§ Short task
In the decision tree code walkthrough, which integer represents the class 'Iris-setosa'?

§ Extract provided
•••••
Requirement

  • numpy
  • pandas
  • sklearn
  • scipy
from __future__ import print_function

import os
import subprocess

import pandas as pd
import numpy as np

from time import time
from operator import itemgetter
from scipy.stats import randint

from sklearn.tree import DecisionTreeClassifier
from sklearn.tree import export_graphviz
from sklearn.grid_search import GridSearchCV
from sklearn.grid_search import RandomizedSearchCV
from sklearn.cross_validation import cross_val_score
from sklearn.feature_extraction import DictVectorizer

Data

We use iris data as example


def get_iris_data():

    """Get the iris data, from local csv or pandas repo."""
    if os.path.exists("iris.csv"):
        print("-- iris.csv found locally")
        df = pd.read_csv("iris.csv", index_col=0)
    else:
        print("-- trying to download from github")
        fn = "https://raw.githubusercontent.com/pydata/pandas/" + \
             "master/pandas/tests/data/iris.csv"
        try:
            df = pd.read_csv(fn)
        except:
            exit("-- Unable to download iris.csv")

        with open("iris.csv", 'w') as f:
            print("-- writing to local iris.csv file")
            df.to_csv(f)

    return df

Encode_target

Because Decision Tree only accept number type, so we need to translate non-number(Category) target to integer. In Other words, use integer to represent the Class.

In this case: {'Iris-virginica': 2, 'Iris-setosa': 0, 'Iris-versicolor': 1}


def encode_target(df, target_column):
    """Add column to df with integers for the target.

    Args
    ----
    df -- pandas DataFrame.
    target_column -- column to map to int, producing
                     new Target column.

    Returns
    -------
    df_mod -- modified DataFrame.
    targets -- list of target names.
    """
    df_mod = df.copy()
    targets = df_mod[target_column].unique()
    map_to_int = {name: n for n, name in enumerate(targets)}
    print(map_to_int)
    df_mod["Target"] = df_mod[target_column].replace(map_to_int)

    return (df_mod, targets)

Deal with non numeric features

The classifier(DT) just only deal with numeric features so we need to translate our features into that format using DictVectorizer.


def translate_non_numeric_features(df):
    """The classifier(DT) just only deal with numeric features
    so we need to translate our features into that format using DictVectorizer.

    Args
    ----
    df -- data frame with non numeric features
    """

    # translate dataframe to list of dicts
    list_dicts_of_df = df.T.to_dict().values()
    vec = DictVectorizer()
    new_features_list_dicts = vec.fit_transform(list_dicts_of_df).toarray()
    new_df = pd.DataFrame(new_features_list_dicts,
                          columns=vec.get_feature_names())

    return new_df

Random Parameter Search

Try to find the best parameters for Decision Tree.


def run_randomsearch(X, y, clf, para_dist, cv=5,
                     n_iter_search=20):
    """Run a random search for best Decision Tree parameters.

    Args
    ----
    X -- features
    y -- targets (classes)
•••••
Entries for locating text and elements:
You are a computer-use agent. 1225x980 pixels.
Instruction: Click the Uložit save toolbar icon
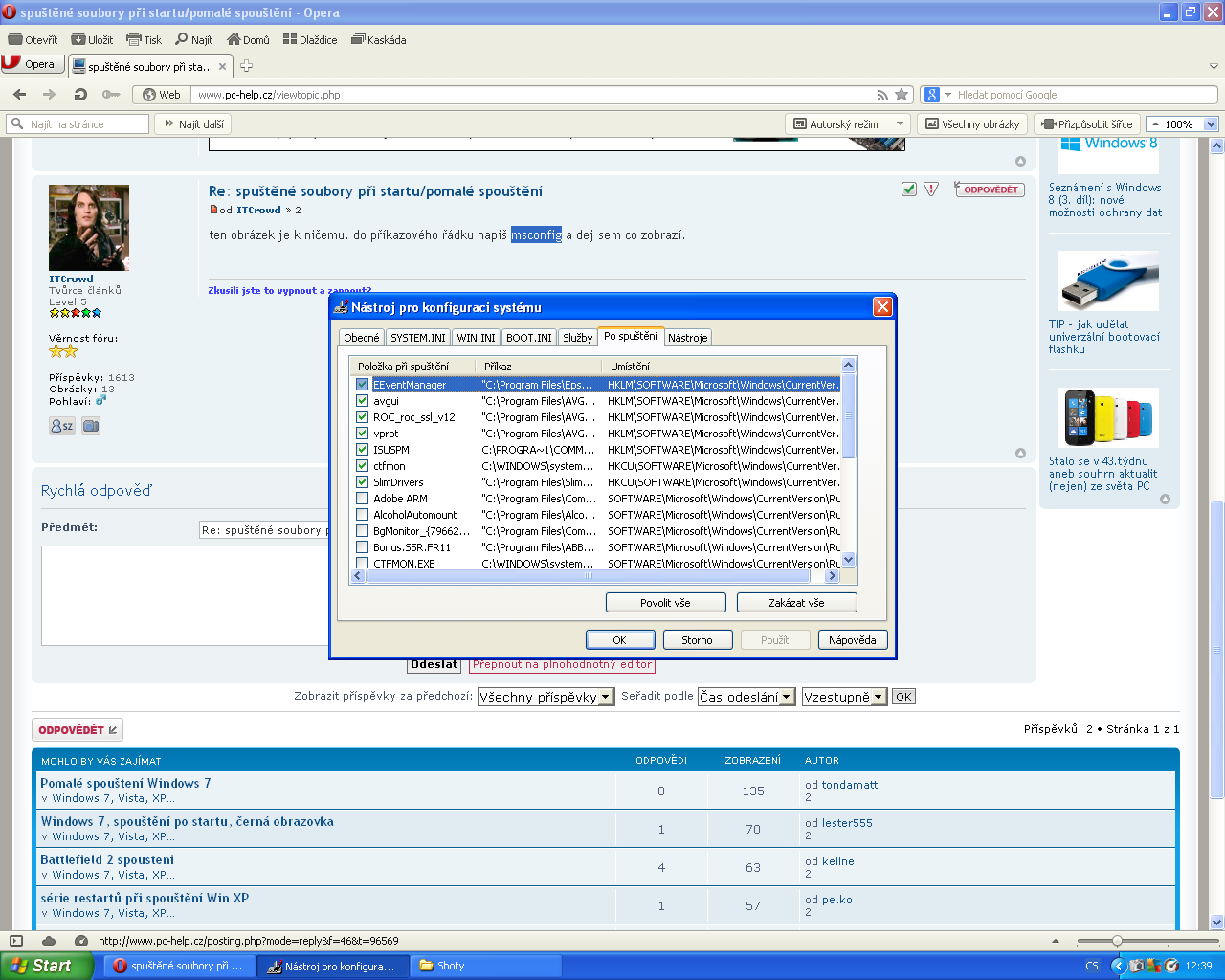[78, 40]
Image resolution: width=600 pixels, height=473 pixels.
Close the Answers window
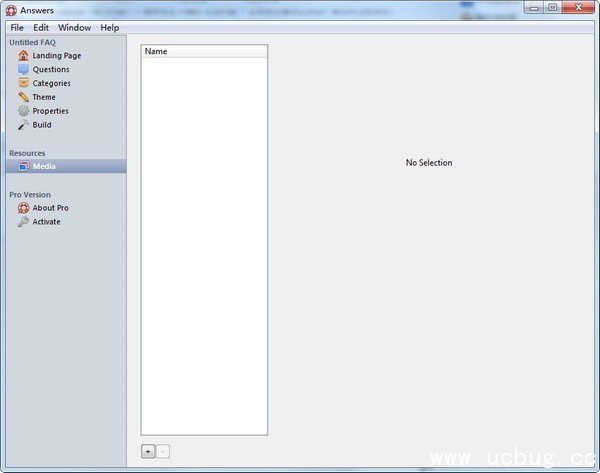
•••••
§ Solution to this problem
0